>>>
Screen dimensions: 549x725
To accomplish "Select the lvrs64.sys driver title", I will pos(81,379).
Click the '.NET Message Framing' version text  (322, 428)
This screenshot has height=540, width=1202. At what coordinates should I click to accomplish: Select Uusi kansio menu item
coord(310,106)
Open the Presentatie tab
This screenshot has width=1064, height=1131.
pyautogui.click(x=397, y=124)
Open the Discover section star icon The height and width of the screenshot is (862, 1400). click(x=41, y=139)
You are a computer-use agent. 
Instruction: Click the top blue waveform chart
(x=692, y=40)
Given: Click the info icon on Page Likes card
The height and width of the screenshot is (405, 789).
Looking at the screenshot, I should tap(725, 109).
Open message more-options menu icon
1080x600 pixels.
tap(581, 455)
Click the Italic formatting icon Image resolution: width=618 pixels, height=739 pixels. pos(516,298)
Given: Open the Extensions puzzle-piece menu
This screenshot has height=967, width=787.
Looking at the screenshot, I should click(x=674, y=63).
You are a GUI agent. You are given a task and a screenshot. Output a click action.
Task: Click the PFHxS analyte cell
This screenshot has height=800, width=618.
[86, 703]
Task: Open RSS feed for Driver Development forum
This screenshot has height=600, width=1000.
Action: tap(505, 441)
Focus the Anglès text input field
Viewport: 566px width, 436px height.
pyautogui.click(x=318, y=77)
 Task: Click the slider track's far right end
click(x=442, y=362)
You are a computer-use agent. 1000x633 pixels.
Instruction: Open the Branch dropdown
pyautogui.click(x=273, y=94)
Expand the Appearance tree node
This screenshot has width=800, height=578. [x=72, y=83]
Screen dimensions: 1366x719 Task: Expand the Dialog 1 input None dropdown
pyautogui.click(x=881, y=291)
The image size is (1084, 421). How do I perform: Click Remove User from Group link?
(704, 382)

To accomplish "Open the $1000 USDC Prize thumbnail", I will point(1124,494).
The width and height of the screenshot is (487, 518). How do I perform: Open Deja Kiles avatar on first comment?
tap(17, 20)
<<<
EXERCISE DETAILS
Reply with exactly the lines above from the one that contains "Expand the Appearance tree node" through the final line of the material, and with nothing else.

SOLUTION TO THIS PROBLEM
Expand the Appearance tree node
This screenshot has width=800, height=578. [x=72, y=83]
Screen dimensions: 1366x719 Task: Expand the Dialog 1 input None dropdown
pyautogui.click(x=881, y=291)
The image size is (1084, 421). How do I perform: Click Remove User from Group link?
(704, 382)

To accomplish "Open the $1000 USDC Prize thumbnail", I will point(1124,494).
The width and height of the screenshot is (487, 518). How do I perform: Open Deja Kiles avatar on first comment?
tap(17, 20)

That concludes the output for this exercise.